The invention relates to a fixed-axis multibladed anemometer having the capacity of accurately sensing the speed component of air flow along the axis of rotation of the instrument at all angles of the incidence of the moving air.
Anemometers utilizing helicoidal blades have been in use for many years. The helicoidal shape of the blades assures a constant angle of attack all along the blades as they rotate. The helicoidal blade form has been used in previous fixed anemometers, such as those shown in the copending application filed by the inventor herein and Clifford J. Auvil, Ser. No. 680,650, filed in the U.S. Patent and Trademark Office on Apr. 27, 1976, entitled "Environmentally Resistant Anemometer".

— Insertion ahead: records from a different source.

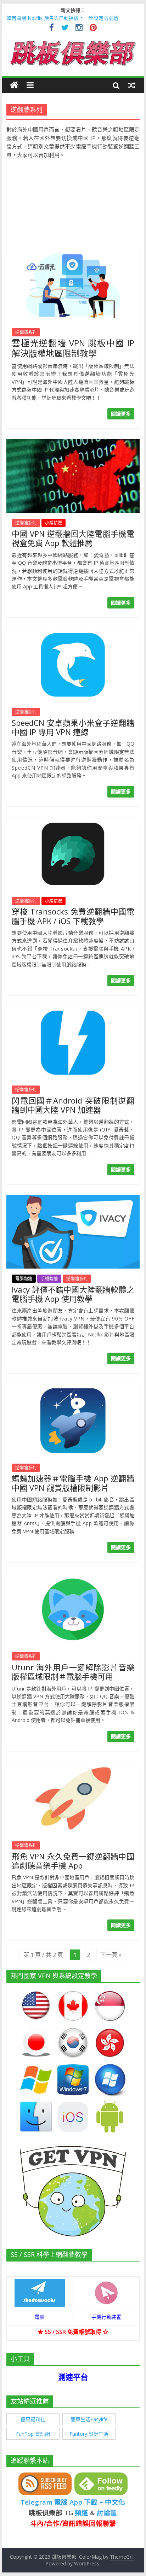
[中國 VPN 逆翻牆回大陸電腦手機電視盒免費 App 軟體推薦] (73, 443)
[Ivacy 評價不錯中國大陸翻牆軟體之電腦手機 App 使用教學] (73, 1199)
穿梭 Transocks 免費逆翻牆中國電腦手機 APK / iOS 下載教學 (73, 916)
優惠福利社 (33, 2419)
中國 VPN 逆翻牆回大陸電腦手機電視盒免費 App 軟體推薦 (73, 538)
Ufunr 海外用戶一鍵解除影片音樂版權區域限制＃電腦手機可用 (73, 1672)
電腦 (40, 2316)
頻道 (81, 2512)
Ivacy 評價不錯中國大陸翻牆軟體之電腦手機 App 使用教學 (73, 1294)
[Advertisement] (73, 200)
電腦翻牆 (23, 1279)
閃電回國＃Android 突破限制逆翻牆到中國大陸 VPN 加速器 (73, 1105)
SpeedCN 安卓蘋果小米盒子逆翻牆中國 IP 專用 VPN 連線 (73, 727)
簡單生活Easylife (89, 2419)
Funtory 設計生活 (88, 2433)
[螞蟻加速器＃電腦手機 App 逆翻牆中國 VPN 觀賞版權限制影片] (73, 1388)
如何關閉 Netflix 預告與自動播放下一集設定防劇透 (62, 17)
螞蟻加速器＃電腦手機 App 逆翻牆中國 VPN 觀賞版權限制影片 (73, 1483)
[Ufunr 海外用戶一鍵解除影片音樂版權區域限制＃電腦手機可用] (73, 1577)
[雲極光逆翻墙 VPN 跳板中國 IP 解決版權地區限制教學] (73, 253)
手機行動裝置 (106, 2316)
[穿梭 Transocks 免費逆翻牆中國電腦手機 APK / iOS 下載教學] (73, 821)
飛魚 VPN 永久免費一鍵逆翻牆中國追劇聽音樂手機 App (73, 1861)
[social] (51, 28)
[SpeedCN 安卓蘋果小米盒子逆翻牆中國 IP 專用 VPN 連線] (73, 632)
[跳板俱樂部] (73, 42)
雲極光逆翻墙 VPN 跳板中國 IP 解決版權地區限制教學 (73, 348)
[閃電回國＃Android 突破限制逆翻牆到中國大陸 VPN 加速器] (73, 1010)
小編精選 (53, 523)
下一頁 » (111, 1955)
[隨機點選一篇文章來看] (132, 85)
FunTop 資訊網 (33, 2433)
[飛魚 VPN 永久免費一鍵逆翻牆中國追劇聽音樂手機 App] (73, 1766)
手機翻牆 (49, 1279)
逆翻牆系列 (25, 332)
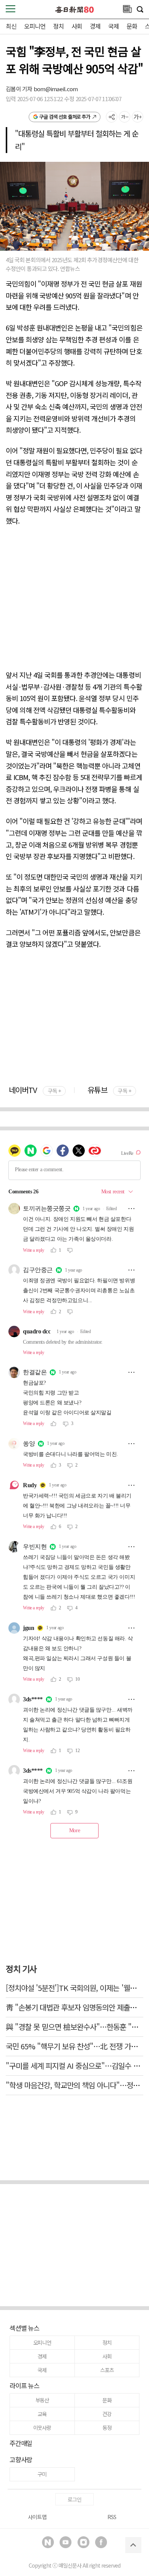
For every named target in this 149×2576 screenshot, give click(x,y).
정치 (58, 26)
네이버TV (35, 1089)
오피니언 (34, 26)
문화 (131, 26)
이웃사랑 (42, 2427)
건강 (107, 2414)
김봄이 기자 (20, 89)
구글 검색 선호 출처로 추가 (64, 116)
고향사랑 (21, 2459)
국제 (113, 26)
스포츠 (106, 2370)
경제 (95, 26)
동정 (107, 2427)
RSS (111, 2517)
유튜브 (109, 1089)
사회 (76, 26)
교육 (42, 2414)
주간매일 (21, 2443)
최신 (11, 26)
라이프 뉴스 (24, 2385)
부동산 (42, 2400)
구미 (42, 2474)
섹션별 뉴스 (24, 2328)
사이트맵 (37, 2517)
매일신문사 (69, 2565)
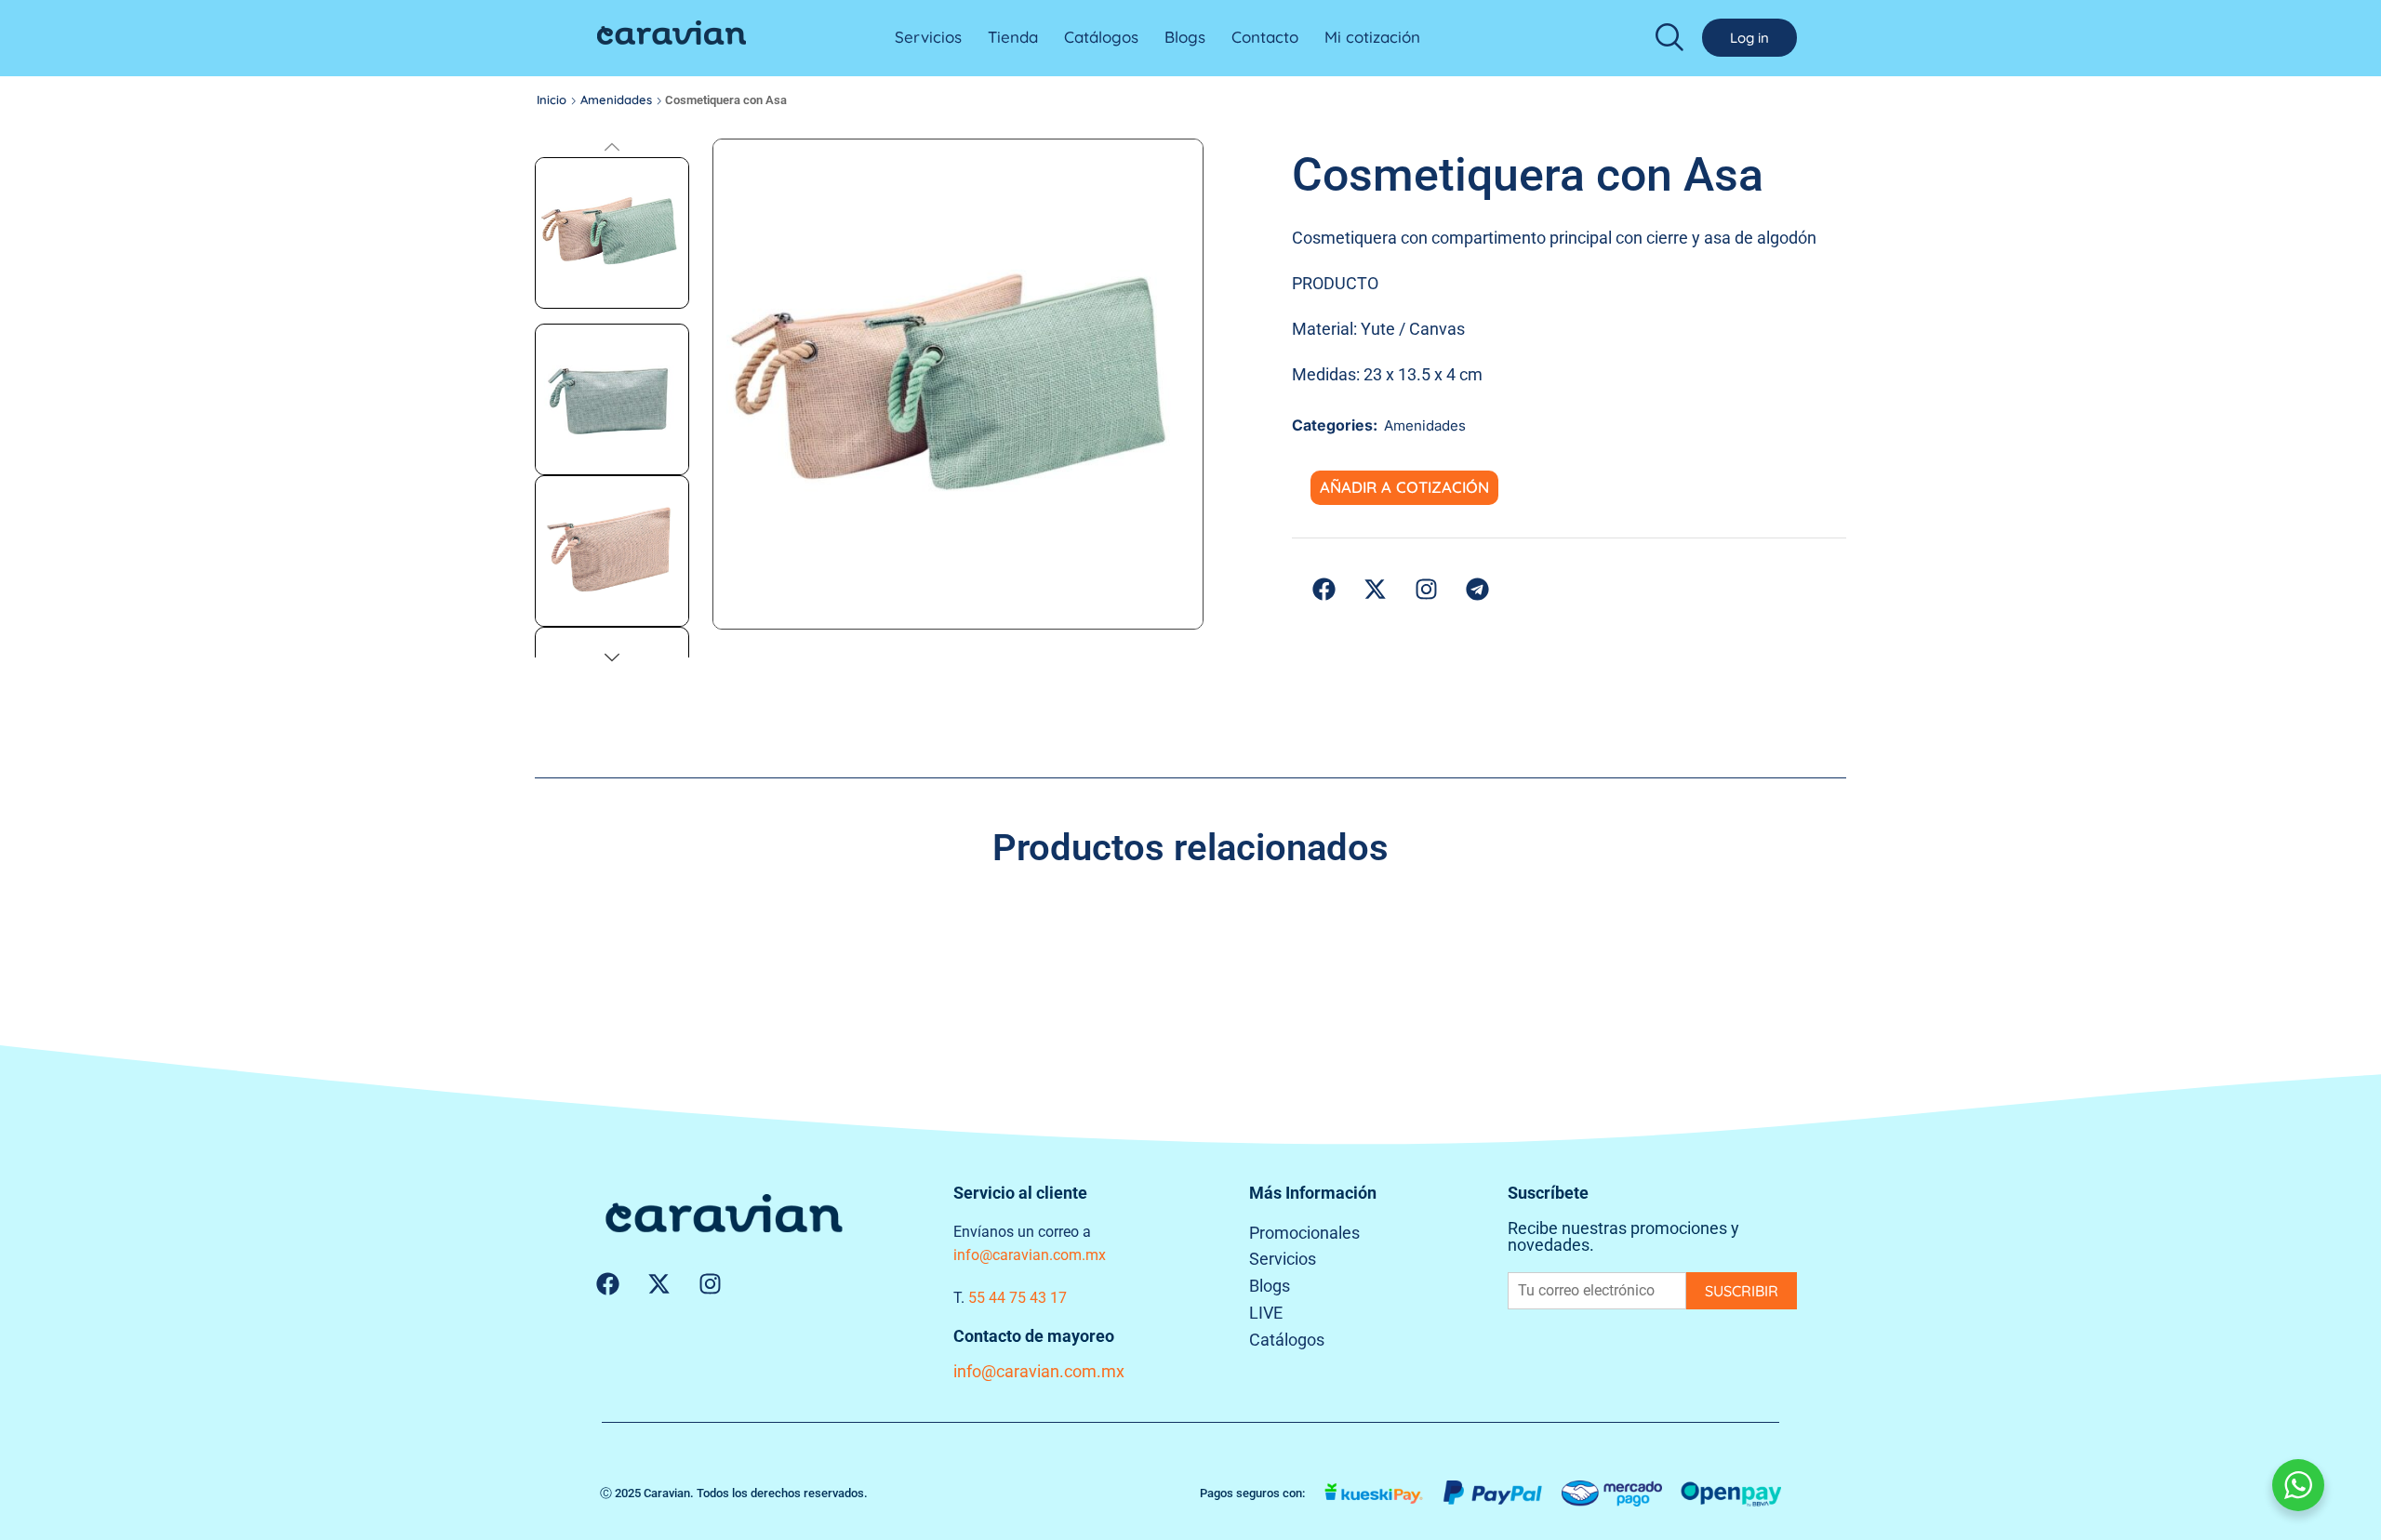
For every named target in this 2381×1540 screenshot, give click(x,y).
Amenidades (616, 99)
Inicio (551, 99)
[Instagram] (709, 1284)
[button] (1669, 36)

In the prior art the mathematical derivation of these blade forms assumes that the blade is infinitely long and neglects the finite length to the tip or outer end of the blade, the hub effects and the interactions between the blades. The vortices that are generated at the blade tips and the vortices generated at the inner sections between the blades can cause significant errors in fixed axis anemometers. In a typical four-bladed anemometer having flat helicoidal blades, the error is approximately 10 to 20 percent where the angle of incidence of the wind to the fixed axis is between 60.degree. and 90.degree.. This error source can be so large so as to cause the instrument to rotate in a direction apparently counter to the wind direction component for odd numbers of blades at large angles of incidence, particularly for large numbers of blades (more than thirteen) and for blades designed for a 45.degree. helicoidal twist, but set at a different angle. This occurs because of loss of aerodynamic symmetry, or a change in the portion of the anemometer blades interacting with the flow.
The errors in these fixed axis anemometers have been attributed to the von Karman vortices shed by the shaft on which the anemometer is mounted. A variety of devices, such as shaft extenders, surface roughening, and trip wires on the shaft have been applied to mitigate the errors, but these methods have failed to solve the problem. According to the present invention, it has been recognized that the source of the errors is in the vortices generated by the blades. In the application, Ser. No. 680,650, an approximately spherical hub was used to generate a dynamic pressure flow. This flow was directed with two parallel circular ridges on the surface of the hub and a rectangular channel having a centrally positioned post therein at the base of the anemometer blades was provided to cause air to flow along the blades to displace the blade tip vortices away from the ends of the blades. It was found that this structure was not reliable at all wind speeds, directions of wind change, and angles of incidence because of the small eddies of atmospheric turbulence which induces instabilities in the flow over the spheroidal or ellipsoidal hubs and in the flow over the flat blades. The instability occurs because a sphere and ellipsoid are three dimensional aerodynamical bodies which have separation points and flow irregularities occur even under conditions of low turbulence and constant air flow, said instabilities propagate into the air flow over the flat-plate blades.
Flow separation over flat plates is very sensitive to the level of turbulence in the flow, and the angle of attack of flat blades to the flow. Changes of 1.degree. in the blade set angle in flat plate anemometers cause 10 to 20% errors at critical angles. This makes the instrument sensitive to turbulent flows.